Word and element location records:

━━━━━━━━━━━━━━━━━━━━━━━━━━━━━━

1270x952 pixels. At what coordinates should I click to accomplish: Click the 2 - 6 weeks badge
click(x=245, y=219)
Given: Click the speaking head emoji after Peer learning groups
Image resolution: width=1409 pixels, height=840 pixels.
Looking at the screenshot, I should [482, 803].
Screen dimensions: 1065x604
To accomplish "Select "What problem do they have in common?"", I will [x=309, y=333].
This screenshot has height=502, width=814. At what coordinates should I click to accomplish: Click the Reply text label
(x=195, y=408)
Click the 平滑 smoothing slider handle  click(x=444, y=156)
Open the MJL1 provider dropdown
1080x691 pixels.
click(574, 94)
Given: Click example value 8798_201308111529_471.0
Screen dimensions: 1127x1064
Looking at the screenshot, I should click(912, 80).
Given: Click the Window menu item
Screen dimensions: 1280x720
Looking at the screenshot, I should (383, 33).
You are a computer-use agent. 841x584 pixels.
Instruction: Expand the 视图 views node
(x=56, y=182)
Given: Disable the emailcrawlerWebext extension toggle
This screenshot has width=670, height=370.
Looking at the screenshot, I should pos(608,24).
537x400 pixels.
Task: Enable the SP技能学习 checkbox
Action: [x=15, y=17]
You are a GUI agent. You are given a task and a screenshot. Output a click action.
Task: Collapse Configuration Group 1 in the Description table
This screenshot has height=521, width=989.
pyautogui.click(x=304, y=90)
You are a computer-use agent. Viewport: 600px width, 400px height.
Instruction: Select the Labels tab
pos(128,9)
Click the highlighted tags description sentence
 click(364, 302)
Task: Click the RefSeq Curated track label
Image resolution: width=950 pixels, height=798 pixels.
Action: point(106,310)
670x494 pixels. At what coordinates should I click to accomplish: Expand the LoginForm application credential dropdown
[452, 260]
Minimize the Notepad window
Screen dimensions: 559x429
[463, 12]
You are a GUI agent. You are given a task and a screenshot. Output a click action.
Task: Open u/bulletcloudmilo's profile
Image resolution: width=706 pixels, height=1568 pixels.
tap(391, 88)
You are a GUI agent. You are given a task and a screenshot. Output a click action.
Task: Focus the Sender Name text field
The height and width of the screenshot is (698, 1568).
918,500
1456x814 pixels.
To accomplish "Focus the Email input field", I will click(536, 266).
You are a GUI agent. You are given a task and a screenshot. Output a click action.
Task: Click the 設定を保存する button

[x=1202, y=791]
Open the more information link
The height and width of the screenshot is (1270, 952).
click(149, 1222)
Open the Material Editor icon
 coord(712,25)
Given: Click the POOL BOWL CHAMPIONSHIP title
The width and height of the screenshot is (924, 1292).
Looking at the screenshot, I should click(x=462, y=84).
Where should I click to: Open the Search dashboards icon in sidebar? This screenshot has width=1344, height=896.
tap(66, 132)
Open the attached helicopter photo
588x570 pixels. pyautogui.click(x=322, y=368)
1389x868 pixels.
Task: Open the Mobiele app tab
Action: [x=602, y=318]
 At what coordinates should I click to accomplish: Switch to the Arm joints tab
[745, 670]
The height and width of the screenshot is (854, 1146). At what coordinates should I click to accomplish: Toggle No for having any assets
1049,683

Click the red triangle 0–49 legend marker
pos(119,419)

━━━━━━━━━━━━━━━━━━━━━━━━━━━━━━

Output every line of the records above as a JSON list of strings, one string per line, leaving out blank lines.

[
  "1270x952 pixels. At what coordinates should I click to accomplish: Click the 2 - 6 weeks badge",
  "click(x=245, y=219)",
  "Given: Click the speaking head emoji after Peer learning groups",
  "Image resolution: width=1409 pixels, height=840 pixels.",
  "Looking at the screenshot, I should [482, 803].",
  "Screen dimensions: 1065x604",
  "To accomplish \"Select \"What problem do they have in common?\"\", I will [x=309, y=333].",
  "This screenshot has height=502, width=814. At what coordinates should I click to accomplish: Click the Reply text label",
  "(x=195, y=408)",
  "Click the 平滑 smoothing slider handle  click(x=444, y=156)",
  "Open the MJL1 provider dropdown",
  "1080x691 pixels.",
  "click(574, 94)",
  "Given: Click example value 8798_201308111529_471.0",
  "Screen dimensions: 1127x1064",
  "Looking at the screenshot, I should click(912, 80).",
  "Given: Click the Window menu item",
  "Screen dimensions: 1280x720",
  "Looking at the screenshot, I should (383, 33).",
  "You are a computer-use agent. 841x584 pixels.",
  "Instruction: Expand the 视图 views node",
  "(x=56, y=182)",
  "Given: Disable the emailcrawlerWebext extension toggle",
  "This screenshot has width=670, height=370.",
  "Looking at the screenshot, I should pos(608,24).",
  "537x400 pixels.",
  "Task: Enable the SP技能学习 checkbox",
  "Action: [x=15, y=17]",
  "You are a GUI agent. You are given a task and a screenshot. Output a click action.",
  "Task: Collapse Configuration Group 1 in the Description table",
  "This screenshot has height=521, width=989.",
  "pyautogui.click(x=304, y=90)",
  "You are a computer-use agent. Viewport: 600px width, 400px height.",
  "Instruction: Select the Labels tab",
  "pos(128,9)",
  "Click the highlighted tags description sentence",
  " click(364, 302)",
  "Task: Click the RefSeq Curated track label",
  "Image resolution: width=950 pixels, height=798 pixels.",
  "Action: point(106,310)",
  "670x494 pixels. At what coordinates should I click to accomplish: Expand the LoginForm application credential dropdown",
  "[452, 260]",
  "Minimize the Notepad window",
  "Screen dimensions: 559x429",
  "[463, 12]",
  "You are a GUI agent. You are given a task and a screenshot. Output a click action.",
  "Task: Open u/bulletcloudmilo's profile",
  "Image resolution: width=706 pixels, height=1568 pixels.",
  "tap(391, 88)",
  "You are a GUI agent. You are given a task and a screenshot. Output a click action.",
  "Task: Focus the Sender Name text field",
  "The height and width of the screenshot is (698, 1568).",
  "918,500",
  "1456x814 pixels.",
  "To accomplish \"Focus the Email input field\", I will click(536, 266).",
  "You are a GUI agent. You are given a task and a screenshot. Output a click action.",
  "Task: Click the 設定を保存する button",
  "[x=1202, y=791]",
  "Open the more information link",
  "The height and width of the screenshot is (1270, 952).",
  "click(149, 1222)",
  "Open the Material Editor icon",
  " coord(712,25)",
  "Given: Click the POOL BOWL CHAMPIONSHIP title",
  "The width and height of the screenshot is (924, 1292).",
  "Looking at the screenshot, I should click(x=462, y=84).",
  "Where should I click to: Open the Search dashboards icon in sidebar? This screenshot has width=1344, height=896.",
  "tap(66, 132)",
  "Open the attached helicopter photo",
  "588x570 pixels. pyautogui.click(x=322, y=368)",
  "1389x868 pixels.",
  "Task: Open the Mobiele app tab",
  "Action: [x=602, y=318]",
  " At what coordinates should I click to accomplish: Switch to the Arm joints tab",
  "[745, 670]",
  "The height and width of the screenshot is (854, 1146). At what coordinates should I click to accomplish: Toggle No for having any assets",
  "1049,683",
  "Click the red triangle 0–49 legend marker",
  "pos(119,419)"
]